Isn’t that what they say? I’m changing some habits in the gym. Some I’m changing by choice. Some are evolving of their own volition. We’ll see how they go.

The first habit that needs to change is the 200 Air Squats every Christmas season. I’ve done this one every year for three years. Each year I get a bit faster, but next year, I’m starting a new tradition and picking a different WOD.

200 air squats leaves me borderline debilitated for DAYS afterward. For 3 days after completing that workout, I don’t trust my own legs to carry me down stairs one step at a time. I need to two foot every step. It’s completely counterproductive because I don’t work out for a complete week after doing this one. During the holiday season when my eating habits are at their most lax, this is definitely counter productive. As I said on Facebook today, today was “time to pay the piper, and the butcher and the baker…especially the baker.” Next year I’m looking for a new body weight benchmark for the holidays.

One thing I’m changing in the gym is I no longer step up to the rack or the barbell immediately after some one directly beside or in front of me misses their lift. It sounds purely superstitious I realize, but hear me out. I don’t think it’s completely irrational.

I try as hard as any body to be positive when I step up to a bar for a heavy lift. But the reality is there are thoughts creeping around in my brain that don’t necessarily inspire confidence.

“That’s a lot of weight.”

“I’ve never lifted this much before.”

“That last rep was heavy.”

I can minimize those thoughts. I haven’t yet been able to eliminate them. With those things niggling around in my brain, I don’t want the last image in my mind to be neighbor failing. That’s completely counterproductive.

So what do I do? I go for a walk. If a neighbor misses an attempt before I take my turn, I head to the water fountain, maybe the chalk bucket too. Maybe I just go and stare out the front window, stop and retie my shoe laces, whatever. Just anything to take a moment and let that image of that miss ebb away and reset the mental image of me hitting my next attempt and bring that to the forefront of my brain.

Does it help? I believe it did today. I matched my all time high on the back squat at 305#! I haven’t seen that number in a LONG time.

The other conscious change I’m trying to make is no more shaking my head no in the gym. Often when things don’t go my way during a lift or a WOD, I shake my head no. The funny part is that it’s a ‘destructive’ manifestation of what I feel are actually constructive thoughts. When I miss a lift, most of the time the thought running through my head is something along the lines of “don’t accept that failure. Reject the frustration. Do it again.” Still it manifests itself physically as an action with a negative connotation.

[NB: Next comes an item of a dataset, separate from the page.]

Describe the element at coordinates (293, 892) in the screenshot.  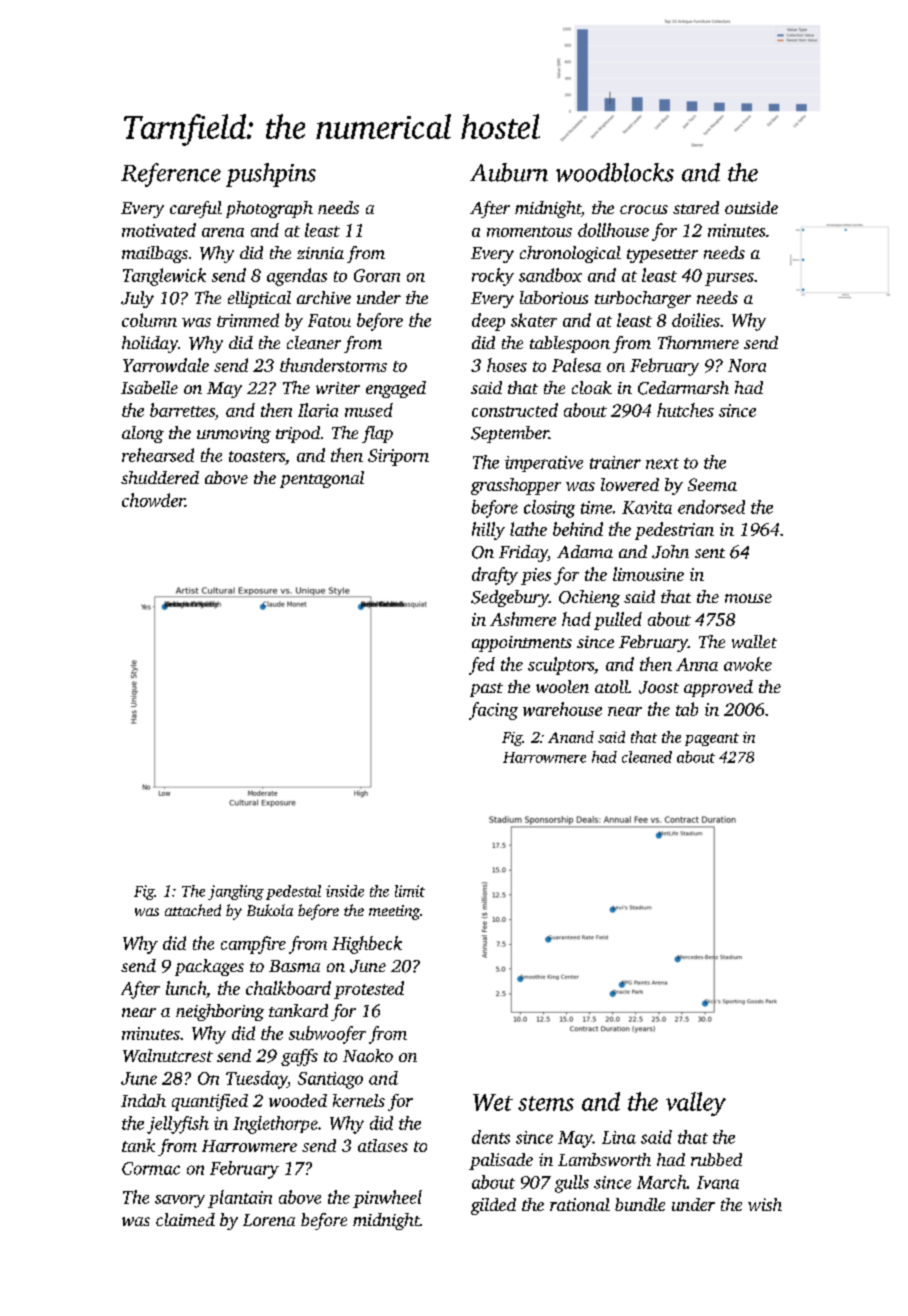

So I’ve made the choice now, no matter what happens to nod up and down. “Yes, that just happened. Accept it and move on. Figure out what went wrong and fix it!”

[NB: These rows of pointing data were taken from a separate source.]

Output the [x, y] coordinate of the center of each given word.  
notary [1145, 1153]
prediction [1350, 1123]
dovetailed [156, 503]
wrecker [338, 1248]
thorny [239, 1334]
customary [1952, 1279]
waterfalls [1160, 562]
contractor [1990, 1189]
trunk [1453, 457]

It may seem a trivial thing, but I’ve read a bit about positive self-talk and I’ve tried to embrace it. Now I’m trying to take the next step to take that positive inner dialogue outward and reinforce it physically.

I think it helped this morning when I split my shin open missing a 30″ box jump during the METCON. As soon as my shin slammed the box, I nodded and said to myself, “Yup, that just happened. You’re cut, but you’re still on your feet. You’re all right.”

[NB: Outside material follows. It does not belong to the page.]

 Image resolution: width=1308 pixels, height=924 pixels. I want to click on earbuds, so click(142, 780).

I was bleeding, but it wasn’t severe at all. I was able to set my feet, take three fast breaths and get the very next jump.

It will be interesting to see if these particular quirks can become habits and if they’ll have a long term impact.

What about you folks? Anyone else have particular pre-lift habits or routines they follow?

Just for the sake of record keeping the METCON was 10-8-6-4-2, Hang Power Cleans at 75% and 30″ box jumps. I scaled the cleans to 65% at 135. Final time was 7:21. For what that’s worth, I had finished the last jump, sat down on the floor with my back to the clock and was examining my bleeding shin before it actually occurred to me to check the clock.